_WHAT THE TASK REQUIRES:_
Can you write out, word for word, the part of the Zip extraction guide starting with "Here are the" and going on through "extract a text."?

_READING PASSAGE:_
Here are the steps to extract an email text from Zip archives:

  • Instantiate *Parser *object for the initial document;
  • Call getContainer method and obtain collection of document container item objects;
  • Check if collection isn’t null (container extraction is supported for the document);
  • Iterate through the collection and obtain Parser object to extract a text.

The following example shows how to extract a text from Zip archives:

// Create an instance of Parser class
try (Parser parser = new Parser(Constants.SampleZip)) {
    // Extract attachments from the container
    Iterable<ContainerItem> attachments = parser.getContainer();
    // Check if container extraction is supported
    if (attachments == null) {
        System.out.println("Container extraction isn't supported");
    }
    // Iterate over zip entities
    for (ContainerItem item : attachments) {
        // Print the file path
        System.out.println(item.getFilePath());
        // Print metadata
        for (MetadataItem metadata : item.getMetadata()) {
            System.out.println(String.format("%s: %s", metadata.getName(), metadata.getValue()));
        }
        try {
            // Create Parser object for the zip entity content
            try (Parser attachmentParser = item.openParser()) {
                // Extract an zip entity text
                try (TextReader reader = attachmentParser.getText()) {
                    System.out.println(reader == null ? "No text" : reader.readToEnd());
                }
            }
        } catch (UnsupportedDocumentFormatException ex) {
            System.out.println("Isn't supported.");
        }
    }
}

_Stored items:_
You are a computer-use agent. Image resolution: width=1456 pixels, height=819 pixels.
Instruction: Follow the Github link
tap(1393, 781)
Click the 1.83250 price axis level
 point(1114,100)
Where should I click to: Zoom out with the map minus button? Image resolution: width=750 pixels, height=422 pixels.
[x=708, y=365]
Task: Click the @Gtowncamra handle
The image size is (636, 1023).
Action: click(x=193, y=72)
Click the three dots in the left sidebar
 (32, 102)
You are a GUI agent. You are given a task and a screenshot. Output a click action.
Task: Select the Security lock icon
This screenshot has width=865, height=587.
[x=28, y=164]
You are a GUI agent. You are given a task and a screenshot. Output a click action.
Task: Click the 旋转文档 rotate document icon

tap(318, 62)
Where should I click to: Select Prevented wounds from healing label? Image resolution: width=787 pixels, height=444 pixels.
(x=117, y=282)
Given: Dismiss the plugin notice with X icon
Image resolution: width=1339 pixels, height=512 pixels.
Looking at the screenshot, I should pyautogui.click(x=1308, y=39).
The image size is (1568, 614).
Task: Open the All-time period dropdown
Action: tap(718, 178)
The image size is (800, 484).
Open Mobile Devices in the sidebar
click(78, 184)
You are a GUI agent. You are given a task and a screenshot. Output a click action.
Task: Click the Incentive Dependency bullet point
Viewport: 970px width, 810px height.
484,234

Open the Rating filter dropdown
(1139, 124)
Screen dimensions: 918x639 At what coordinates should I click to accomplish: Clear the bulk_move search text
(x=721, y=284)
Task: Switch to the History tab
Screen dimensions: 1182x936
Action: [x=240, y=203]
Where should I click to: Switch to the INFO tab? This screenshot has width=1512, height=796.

_ANSWER:_
Here are the steps to extract an email text from Zip archives:

  • Instantiate *Parser *object for the initial document;
  • Call getContainer method and obtain collection of document container item objects;
  • Check if collection isn’t null (container extraction is supported for the document);
  • Iterate through the collection and obtain Parser object to extract a text.